No caso da dinâmica resultante da relação pai x filho x mãe, observa-se na mãe 3 e na mãe 4, uma fragilidade, de estabelecer um ponto de ordenamento à todo descontrole vivenciado. A lei da proibição do incesto e do assassinato do pai − pilares da história freudiana – se estabelece como Lei do desamparo, como uma ética da Lei. Quando essa Lei não pode ser operada, por intermédio de um terceiro, a onipotência comparece de maneira prevalente e, em consequência, emergem possíveis efeitos psíquicos e sociais; a não-sustentação da vida psíquica e mesmo a morte orgânica podem advir dessa condição.

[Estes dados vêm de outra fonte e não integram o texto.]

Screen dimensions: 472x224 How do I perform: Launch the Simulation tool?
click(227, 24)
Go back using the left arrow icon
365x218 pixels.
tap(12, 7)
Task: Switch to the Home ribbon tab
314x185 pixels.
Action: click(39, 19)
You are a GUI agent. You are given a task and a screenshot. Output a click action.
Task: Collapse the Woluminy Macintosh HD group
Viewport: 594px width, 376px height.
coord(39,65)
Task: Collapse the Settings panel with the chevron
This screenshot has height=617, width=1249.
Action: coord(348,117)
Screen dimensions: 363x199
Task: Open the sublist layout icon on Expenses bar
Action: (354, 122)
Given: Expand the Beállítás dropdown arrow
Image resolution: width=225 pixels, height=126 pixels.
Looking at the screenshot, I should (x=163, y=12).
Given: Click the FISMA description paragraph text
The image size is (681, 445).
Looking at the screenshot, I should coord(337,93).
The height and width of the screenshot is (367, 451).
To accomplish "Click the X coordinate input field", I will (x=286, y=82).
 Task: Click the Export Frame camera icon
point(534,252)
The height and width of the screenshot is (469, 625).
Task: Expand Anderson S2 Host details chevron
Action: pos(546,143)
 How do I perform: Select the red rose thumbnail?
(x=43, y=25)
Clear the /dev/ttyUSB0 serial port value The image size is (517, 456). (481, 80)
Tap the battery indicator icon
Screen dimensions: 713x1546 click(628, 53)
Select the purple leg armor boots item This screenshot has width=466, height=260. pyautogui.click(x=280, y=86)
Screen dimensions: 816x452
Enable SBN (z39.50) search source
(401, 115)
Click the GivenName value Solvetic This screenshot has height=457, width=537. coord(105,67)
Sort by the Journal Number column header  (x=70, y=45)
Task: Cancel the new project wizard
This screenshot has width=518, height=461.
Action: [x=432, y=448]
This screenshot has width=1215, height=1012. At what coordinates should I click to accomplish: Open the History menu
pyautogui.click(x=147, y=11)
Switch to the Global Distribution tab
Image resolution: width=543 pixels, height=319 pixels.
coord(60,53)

A visão de fragilidade da saúde de Aderbal Azul e de referência a uma Lei, tanto quanto o acompanhamento psicológico possibilitaram ao pai da D4 apesentar uma nova possibilidade de estabelecer mudanças no laço com os seus filhos. A separação de sua mulher, e a escolha desta por uma nova figura amorosa, também favoreceu o estabelecimento de uma nova dinâmica na relação entre os familiares. O pai passou a ser o cuidador central de dois dos filhos Lindinalva e um irmão sem quadro de PKU.

“[...] ele levou os meninos; disse que ia ficar com ele (menos Aderbal Azul) [...] eu decidi que não queria mais”. (Mãe sobre pai de Aderbal Azul e Lindinalva).

O pai 1 da dupla 1 e o pai 2 da dupla 2 nunca compareceram ao serviço. Mas o pai da dupla 2 sofreu os efeitos das intervenções da cuidadora e pode mudar sua maneira de posicionar-se diante de Antonino Azul.